Henry Knox to Tobias Lear, 25 April 1793
Henry Knox to Tobias Lear
[Philadelphia] 25 April 1793
Dear Sir
Please to submit the enclosed letters from Governor Telfair,1 & Lt Governor Wood,2 to the President of the United States. Yours sincerely
H. Knox
ALS, DLC:GW; LB, DLC:GW.
1. Gov. Edward Telfair of Georgia, in his letter to Knox of 9 April, expressed “peculiar satisfaction” that the secretary of war was considering calling up the militia “in the event of general hostility” ( 1:368). Knox waited until 29 April to answer this and another recently received letter from Telfair of 3 April (Knox to GW, 18 April, and note 3; see also Knox to Lear, 24 April 1793, DLC:GW). Knox wrote Telfair that since the concerns of William Blount, the governor of the Southwest Territory, are “blended with the state of affairs related by your excellency, the President of the United States is desirous that some general principles should be adopted which shall be applicable (as far as circumstances will admit) to the general state of the Southern frontiers, the result of which shall be transmitted to you” ( 1:363). Knox submitted this letter for GW’s approval on 29 April ( 122). For Telfair’s appeals for military assistance, see Lear to Knox, 21 Jan., n.1. On 29 May, GW’s cabinet met to discuss a response to Indian depredations in Georgia (Cabinet Opinion on Georgia and the Creek Indians, 29 May, and Knox to Lear, 30 May 1793 [first letter], n.1).

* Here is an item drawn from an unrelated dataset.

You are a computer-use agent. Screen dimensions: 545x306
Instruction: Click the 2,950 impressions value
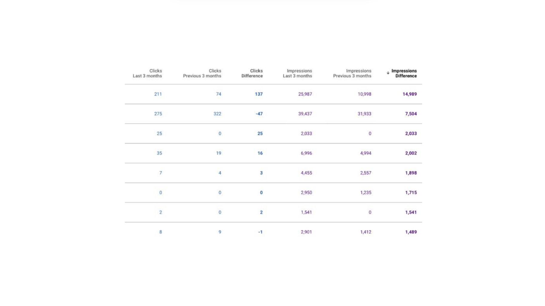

2. In a letter to Knox of 19 April, James Wood, the lieutenant governor of Virginia, enclosed a letter from Capt. Andrew Lewis to Gov. Henry Lee of 9 April, detailing Indian depredations along the Virginia frontier (see Vi: Executive Letter Book, 1792–94; 6:329–30). GW returned these letters to Knox on 26 April ( 119–20).